» **WRITTEN REQUEST**
Rewrite all the records below, substituting "desktop assistant" for every occurrence of "computer-use agent" and keeping everything else unchanged.

» **Target pointing data**
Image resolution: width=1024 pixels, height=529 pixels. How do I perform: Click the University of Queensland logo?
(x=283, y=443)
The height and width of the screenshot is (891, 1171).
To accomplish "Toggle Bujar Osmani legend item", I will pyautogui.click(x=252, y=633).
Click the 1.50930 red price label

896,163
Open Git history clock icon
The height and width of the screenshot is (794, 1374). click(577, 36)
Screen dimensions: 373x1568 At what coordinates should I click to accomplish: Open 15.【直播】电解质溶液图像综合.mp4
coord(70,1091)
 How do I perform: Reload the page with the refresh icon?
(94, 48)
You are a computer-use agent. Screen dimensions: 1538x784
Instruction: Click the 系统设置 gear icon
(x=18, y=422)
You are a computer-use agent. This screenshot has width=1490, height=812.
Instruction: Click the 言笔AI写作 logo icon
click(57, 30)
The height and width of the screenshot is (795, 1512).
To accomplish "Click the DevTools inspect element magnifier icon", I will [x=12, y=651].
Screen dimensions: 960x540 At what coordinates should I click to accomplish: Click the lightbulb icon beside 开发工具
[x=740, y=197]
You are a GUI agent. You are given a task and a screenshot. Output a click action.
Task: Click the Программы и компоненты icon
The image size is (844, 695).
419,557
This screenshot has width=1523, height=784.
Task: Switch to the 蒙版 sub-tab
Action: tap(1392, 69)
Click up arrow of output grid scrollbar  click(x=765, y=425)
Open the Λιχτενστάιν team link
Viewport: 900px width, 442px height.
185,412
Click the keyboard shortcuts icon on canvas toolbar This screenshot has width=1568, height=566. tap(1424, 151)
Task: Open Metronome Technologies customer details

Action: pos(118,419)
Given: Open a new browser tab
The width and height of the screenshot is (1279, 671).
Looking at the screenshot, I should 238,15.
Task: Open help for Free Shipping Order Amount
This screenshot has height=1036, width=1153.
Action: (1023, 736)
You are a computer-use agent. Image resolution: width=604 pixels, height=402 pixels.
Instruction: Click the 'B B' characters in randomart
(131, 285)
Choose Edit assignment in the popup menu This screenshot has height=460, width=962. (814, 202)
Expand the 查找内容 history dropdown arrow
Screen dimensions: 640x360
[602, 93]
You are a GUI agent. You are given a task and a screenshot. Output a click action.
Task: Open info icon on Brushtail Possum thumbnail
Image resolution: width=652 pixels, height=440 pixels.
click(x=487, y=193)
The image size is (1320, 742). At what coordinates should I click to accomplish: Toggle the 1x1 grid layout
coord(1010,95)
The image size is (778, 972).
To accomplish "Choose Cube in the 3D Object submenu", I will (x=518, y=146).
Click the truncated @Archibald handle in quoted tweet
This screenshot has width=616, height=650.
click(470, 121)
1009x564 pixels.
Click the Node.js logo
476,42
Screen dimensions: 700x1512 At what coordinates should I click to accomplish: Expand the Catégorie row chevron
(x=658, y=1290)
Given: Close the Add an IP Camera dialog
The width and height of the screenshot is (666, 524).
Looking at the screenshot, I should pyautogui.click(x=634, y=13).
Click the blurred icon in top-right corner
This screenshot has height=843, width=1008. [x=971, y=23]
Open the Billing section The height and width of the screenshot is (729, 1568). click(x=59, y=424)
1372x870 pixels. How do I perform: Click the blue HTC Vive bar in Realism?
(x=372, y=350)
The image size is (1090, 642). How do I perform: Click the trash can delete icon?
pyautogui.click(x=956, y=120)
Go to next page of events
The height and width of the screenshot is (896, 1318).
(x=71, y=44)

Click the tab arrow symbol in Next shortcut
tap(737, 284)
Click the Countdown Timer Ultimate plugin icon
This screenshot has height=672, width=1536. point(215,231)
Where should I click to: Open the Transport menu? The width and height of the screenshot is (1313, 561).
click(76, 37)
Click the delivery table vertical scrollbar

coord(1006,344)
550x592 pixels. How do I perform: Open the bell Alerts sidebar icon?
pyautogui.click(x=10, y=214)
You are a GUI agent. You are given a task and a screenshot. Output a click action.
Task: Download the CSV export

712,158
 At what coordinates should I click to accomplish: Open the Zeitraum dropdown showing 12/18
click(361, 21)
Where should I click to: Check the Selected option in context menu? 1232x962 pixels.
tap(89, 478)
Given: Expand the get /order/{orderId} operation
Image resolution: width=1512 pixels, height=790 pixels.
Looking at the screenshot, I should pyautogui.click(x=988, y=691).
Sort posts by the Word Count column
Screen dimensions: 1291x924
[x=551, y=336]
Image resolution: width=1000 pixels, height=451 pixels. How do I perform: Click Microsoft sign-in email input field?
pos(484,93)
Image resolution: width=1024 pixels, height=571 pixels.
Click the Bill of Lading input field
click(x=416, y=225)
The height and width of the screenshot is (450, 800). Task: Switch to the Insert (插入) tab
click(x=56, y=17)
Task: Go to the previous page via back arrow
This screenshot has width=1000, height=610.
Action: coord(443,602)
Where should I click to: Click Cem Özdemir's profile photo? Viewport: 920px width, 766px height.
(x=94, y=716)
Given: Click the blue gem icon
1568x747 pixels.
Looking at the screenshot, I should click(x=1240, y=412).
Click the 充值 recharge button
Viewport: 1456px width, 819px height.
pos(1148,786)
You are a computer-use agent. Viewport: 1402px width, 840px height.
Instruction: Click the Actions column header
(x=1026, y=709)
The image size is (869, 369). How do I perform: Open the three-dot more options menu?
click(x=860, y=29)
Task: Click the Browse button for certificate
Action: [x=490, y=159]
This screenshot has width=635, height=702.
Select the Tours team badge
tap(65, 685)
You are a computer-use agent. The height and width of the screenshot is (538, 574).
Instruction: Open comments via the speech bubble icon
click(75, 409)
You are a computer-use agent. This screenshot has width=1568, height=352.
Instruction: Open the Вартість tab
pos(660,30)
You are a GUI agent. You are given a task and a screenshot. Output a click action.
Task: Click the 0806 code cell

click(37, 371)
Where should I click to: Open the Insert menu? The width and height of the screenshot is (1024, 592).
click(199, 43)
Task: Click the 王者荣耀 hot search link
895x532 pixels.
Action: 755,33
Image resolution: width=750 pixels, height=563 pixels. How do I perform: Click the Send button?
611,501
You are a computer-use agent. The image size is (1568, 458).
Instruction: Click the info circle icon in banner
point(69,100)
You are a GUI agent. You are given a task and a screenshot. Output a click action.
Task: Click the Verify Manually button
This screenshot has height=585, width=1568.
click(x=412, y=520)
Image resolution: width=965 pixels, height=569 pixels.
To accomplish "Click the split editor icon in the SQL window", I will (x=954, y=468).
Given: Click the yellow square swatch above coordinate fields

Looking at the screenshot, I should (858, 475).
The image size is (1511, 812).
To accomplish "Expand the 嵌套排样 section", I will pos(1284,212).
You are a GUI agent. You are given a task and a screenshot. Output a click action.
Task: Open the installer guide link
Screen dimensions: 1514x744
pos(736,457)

» **FINAL ANSWER**
Image resolution: width=1024 pixels, height=529 pixels. How do I perform: Click the University of Queensland logo?
(x=283, y=443)
The height and width of the screenshot is (891, 1171).
To accomplish "Toggle Bujar Osmani legend item", I will pyautogui.click(x=252, y=633).
Click the 1.50930 red price label

896,163
Open Git history clock icon
The height and width of the screenshot is (794, 1374). click(577, 36)
Screen dimensions: 373x1568 At what coordinates should I click to accomplish: Open 15.【直播】电解质溶液图像综合.mp4
coord(70,1091)
 How do I perform: Reload the page with the refresh icon?
(94, 48)
You are a desktop assistant. Screen dimensions: 1538x784
Instruction: Click the 系统设置 gear icon
(x=18, y=422)
You are a desktop assistant. This screenshot has width=1490, height=812.
Instruction: Click the 言笔AI写作 logo icon
click(57, 30)
The height and width of the screenshot is (795, 1512).
To accomplish "Click the DevTools inspect element magnifier icon", I will [x=12, y=651].
Screen dimensions: 960x540 At what coordinates should I click to accomplish: Click the lightbulb icon beside 开发工具
[x=740, y=197]
You are a GUI agent. You are given a task and a screenshot. Output a click action.
Task: Click the Программы и компоненты icon
The image size is (844, 695).
419,557
This screenshot has width=1523, height=784.
Task: Switch to the 蒙版 sub-tab
Action: tap(1392, 69)
Click up arrow of output grid scrollbar  click(x=765, y=425)
Open the Λιχτενστάιν team link
Viewport: 900px width, 442px height.
185,412
Click the keyboard shortcuts icon on canvas toolbar This screenshot has width=1568, height=566. tap(1424, 151)
Task: Open Metronome Technologies customer details

Action: pos(118,419)
Given: Open a new browser tab
The width and height of the screenshot is (1279, 671).
Looking at the screenshot, I should 238,15.
Task: Open help for Free Shipping Order Amount
This screenshot has height=1036, width=1153.
Action: (1023, 736)
You are a desktop assistant. Image resolution: width=604 pixels, height=402 pixels.
Instruction: Click the 'B B' characters in randomart
(131, 285)
Choose Edit assignment in the popup menu This screenshot has height=460, width=962. (814, 202)
Expand the 查找内容 history dropdown arrow
Screen dimensions: 640x360
[602, 93]
You are a GUI agent. You are given a task and a screenshot. Output a click action.
Task: Open info icon on Brushtail Possum thumbnail
Image resolution: width=652 pixels, height=440 pixels.
click(x=487, y=193)
The image size is (1320, 742). At what coordinates should I click to accomplish: Toggle the 1x1 grid layout
coord(1010,95)
The image size is (778, 972).
To accomplish "Choose Cube in the 3D Object submenu", I will (x=518, y=146).
Click the truncated @Archibald handle in quoted tweet
This screenshot has width=616, height=650.
click(470, 121)
1009x564 pixels.
Click the Node.js logo
476,42
Screen dimensions: 700x1512 At what coordinates should I click to accomplish: Expand the Catégorie row chevron
(x=658, y=1290)
Given: Close the Add an IP Camera dialog
The width and height of the screenshot is (666, 524).
Looking at the screenshot, I should pyautogui.click(x=634, y=13).
Click the blurred icon in top-right corner
This screenshot has height=843, width=1008. [x=971, y=23]
Open the Billing section The height and width of the screenshot is (729, 1568). click(x=59, y=424)
1372x870 pixels. How do I perform: Click the blue HTC Vive bar in Realism?
(x=372, y=350)
The image size is (1090, 642). How do I perform: Click the trash can delete icon?
pyautogui.click(x=956, y=120)
Go to next page of events
The height and width of the screenshot is (896, 1318).
(x=71, y=44)

Click the tab arrow symbol in Next shortcut
tap(737, 284)
Click the Countdown Timer Ultimate plugin icon
This screenshot has height=672, width=1536. point(215,231)
Where should I click to: Open the Transport menu? The width and height of the screenshot is (1313, 561).
click(76, 37)
Click the delivery table vertical scrollbar

coord(1006,344)
550x592 pixels. How do I perform: Open the bell Alerts sidebar icon?
pyautogui.click(x=10, y=214)
You are a GUI agent. You are given a task and a screenshot. Output a click action.
Task: Download the CSV export

712,158
 At what coordinates should I click to accomplish: Open the Zeitraum dropdown showing 12/18
click(361, 21)
Where should I click to: Check the Selected option in context menu? 1232x962 pixels.
tap(89, 478)
Given: Expand the get /order/{orderId} operation
Image resolution: width=1512 pixels, height=790 pixels.
Looking at the screenshot, I should pyautogui.click(x=988, y=691).
Sort posts by the Word Count column
Screen dimensions: 1291x924
[x=551, y=336]
Image resolution: width=1000 pixels, height=451 pixels. How do I perform: Click Microsoft sign-in email input field?
pos(484,93)
Image resolution: width=1024 pixels, height=571 pixels.
Click the Bill of Lading input field
click(x=416, y=225)
The height and width of the screenshot is (450, 800). Task: Switch to the Insert (插入) tab
click(x=56, y=17)
Task: Go to the previous page via back arrow
This screenshot has width=1000, height=610.
Action: coord(443,602)
Where should I click to: Click Cem Özdemir's profile photo? Viewport: 920px width, 766px height.
(x=94, y=716)
Given: Click the blue gem icon
1568x747 pixels.
Looking at the screenshot, I should click(x=1240, y=412).
Click the 充值 recharge button
Viewport: 1456px width, 819px height.
pos(1148,786)
You are a desktop assistant. Viewport: 1402px width, 840px height.
Instruction: Click the Actions column header
(x=1026, y=709)
The image size is (869, 369). How do I perform: Open the three-dot more options menu?
click(x=860, y=29)
Task: Click the Browse button for certificate
Action: [x=490, y=159]
This screenshot has width=635, height=702.
Select the Tours team badge
tap(65, 685)
You are a desktop assistant. The height and width of the screenshot is (538, 574).
Instruction: Open comments via the speech bubble icon
click(75, 409)
You are a desktop assistant. This screenshot has width=1568, height=352.
Instruction: Open the Вартість tab
pos(660,30)
You are a GUI agent. You are given a task and a screenshot. Output a click action.
Task: Click the 0806 code cell

click(37, 371)
Where should I click to: Open the Insert menu? The width and height of the screenshot is (1024, 592).
click(199, 43)
Task: Click the 王者荣耀 hot search link
895x532 pixels.
Action: 755,33
Image resolution: width=750 pixels, height=563 pixels. How do I perform: Click the Send button?
611,501
You are a desktop assistant. The image size is (1568, 458).
Instruction: Click the info circle icon in banner
point(69,100)
You are a GUI agent. You are given a task and a screenshot. Output a click action.
Task: Click the Verify Manually button
This screenshot has height=585, width=1568.
click(x=412, y=520)
Image resolution: width=965 pixels, height=569 pixels.
To accomplish "Click the split editor icon in the SQL window", I will (x=954, y=468).
Given: Click the yellow square swatch above coordinate fields

Looking at the screenshot, I should (858, 475).
The image size is (1511, 812).
To accomplish "Expand the 嵌套排样 section", I will pos(1284,212).
You are a GUI agent. You are given a task and a screenshot. Output a click action.
Task: Open the installer guide link
Screen dimensions: 1514x744
pos(736,457)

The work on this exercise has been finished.